Stress-activated protein kinase/c-Jun N-terminal kinase (JNK) plays a part in endothelin-1-induced vascular endothelial growth factor synthesis in osteoblasts

Abstract

We previously reported that endothelin‐1 (ET‐1) activates both p44/p42 mitogen‐activated protein (MAP) kinase and p38 MAP kinase in osteoblast‐like MC3T3‐E1 cells, and that not p44/p42 MAP kinase but p38 MAP kinase participates in the ET‐1‐induced vascular endothelial growth factor (VEGF) synthesis. In the present study, we investigated the involvement of stress‐activated protein kinase/c‐Jun N‐terminal kinase (JNK) in ET‐1‐induced VEGF synthesis in these cells.

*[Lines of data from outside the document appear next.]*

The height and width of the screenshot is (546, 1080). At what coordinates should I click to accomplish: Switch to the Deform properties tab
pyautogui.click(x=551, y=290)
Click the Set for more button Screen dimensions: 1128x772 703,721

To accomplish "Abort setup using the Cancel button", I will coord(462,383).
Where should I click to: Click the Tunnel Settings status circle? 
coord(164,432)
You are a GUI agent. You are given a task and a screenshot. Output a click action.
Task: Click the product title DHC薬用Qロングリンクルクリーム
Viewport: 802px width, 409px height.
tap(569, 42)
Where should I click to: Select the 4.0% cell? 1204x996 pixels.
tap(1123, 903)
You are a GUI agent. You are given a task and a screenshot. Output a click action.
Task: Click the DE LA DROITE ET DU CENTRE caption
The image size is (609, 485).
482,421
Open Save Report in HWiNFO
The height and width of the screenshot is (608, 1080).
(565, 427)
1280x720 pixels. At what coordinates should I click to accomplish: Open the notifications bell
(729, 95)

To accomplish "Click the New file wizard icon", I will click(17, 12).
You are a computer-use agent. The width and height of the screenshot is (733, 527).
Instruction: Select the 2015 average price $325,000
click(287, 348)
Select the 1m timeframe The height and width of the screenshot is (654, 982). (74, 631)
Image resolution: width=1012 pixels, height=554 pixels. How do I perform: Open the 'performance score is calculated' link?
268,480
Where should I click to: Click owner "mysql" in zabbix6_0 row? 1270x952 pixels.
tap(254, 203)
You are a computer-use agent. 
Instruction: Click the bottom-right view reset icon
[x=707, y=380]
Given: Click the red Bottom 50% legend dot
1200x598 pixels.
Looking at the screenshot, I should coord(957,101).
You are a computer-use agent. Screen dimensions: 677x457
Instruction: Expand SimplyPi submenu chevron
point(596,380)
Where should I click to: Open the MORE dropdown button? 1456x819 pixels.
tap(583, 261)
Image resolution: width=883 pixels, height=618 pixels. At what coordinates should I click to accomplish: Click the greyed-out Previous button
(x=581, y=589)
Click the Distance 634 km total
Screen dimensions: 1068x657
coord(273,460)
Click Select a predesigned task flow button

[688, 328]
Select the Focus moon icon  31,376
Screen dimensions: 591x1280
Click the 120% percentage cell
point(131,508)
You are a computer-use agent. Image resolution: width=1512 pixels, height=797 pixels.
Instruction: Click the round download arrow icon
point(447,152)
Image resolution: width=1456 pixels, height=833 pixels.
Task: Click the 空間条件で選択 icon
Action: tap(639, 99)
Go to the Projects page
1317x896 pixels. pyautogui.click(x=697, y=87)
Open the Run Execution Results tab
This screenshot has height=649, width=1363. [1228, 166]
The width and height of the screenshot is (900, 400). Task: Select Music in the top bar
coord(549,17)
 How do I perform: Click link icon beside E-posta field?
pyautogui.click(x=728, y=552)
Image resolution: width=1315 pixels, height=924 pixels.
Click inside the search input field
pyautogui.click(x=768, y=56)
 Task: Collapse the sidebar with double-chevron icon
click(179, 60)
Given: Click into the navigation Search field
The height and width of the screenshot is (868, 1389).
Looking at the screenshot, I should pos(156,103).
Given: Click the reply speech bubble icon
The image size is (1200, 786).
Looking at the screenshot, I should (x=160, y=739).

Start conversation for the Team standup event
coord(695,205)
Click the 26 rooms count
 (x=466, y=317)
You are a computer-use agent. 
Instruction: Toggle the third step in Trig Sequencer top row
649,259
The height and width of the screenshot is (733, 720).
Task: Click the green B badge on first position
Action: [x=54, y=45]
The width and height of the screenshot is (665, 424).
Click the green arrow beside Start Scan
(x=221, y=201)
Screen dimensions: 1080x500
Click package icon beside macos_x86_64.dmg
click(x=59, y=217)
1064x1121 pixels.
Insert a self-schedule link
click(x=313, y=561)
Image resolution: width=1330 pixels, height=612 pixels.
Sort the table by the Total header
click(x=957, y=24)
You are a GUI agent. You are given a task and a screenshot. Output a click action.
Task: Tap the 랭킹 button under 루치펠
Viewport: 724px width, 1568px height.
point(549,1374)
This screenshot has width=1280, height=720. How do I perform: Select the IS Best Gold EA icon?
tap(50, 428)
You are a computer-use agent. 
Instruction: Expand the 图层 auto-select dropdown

ET‐1 significantly induced the phosphorylation of JNK in a dose‐dependent manner in the range between 0.1 and 100 nM. SP600125, an inhibitor of JNK, markedly reduced the ET‐1‐induced VEGF synthesis. A combination of SP600125 and SB203580 additively reduced the ET‐1‐stimulated VEGF synthesis. SP600125 suppressed the ET‐1‐induced phosphorylation of JNK, while having no effect on the phosphorylation of p38 MAP kinase elicited by ET‐1. SB203580, an inhibitor of p38 MAP kinase, hardly affected the ET‐1‐induced phosphorylation of JNK. These results strongly suggest that JNK plays a role in ET‐1‐induced VEGF synthesis in addition to p38 MAP kinase in osteoblasts. J. Cell. Biochem. 87: 417–423, 2002. © 2002 Wiley‐Liss, Inc.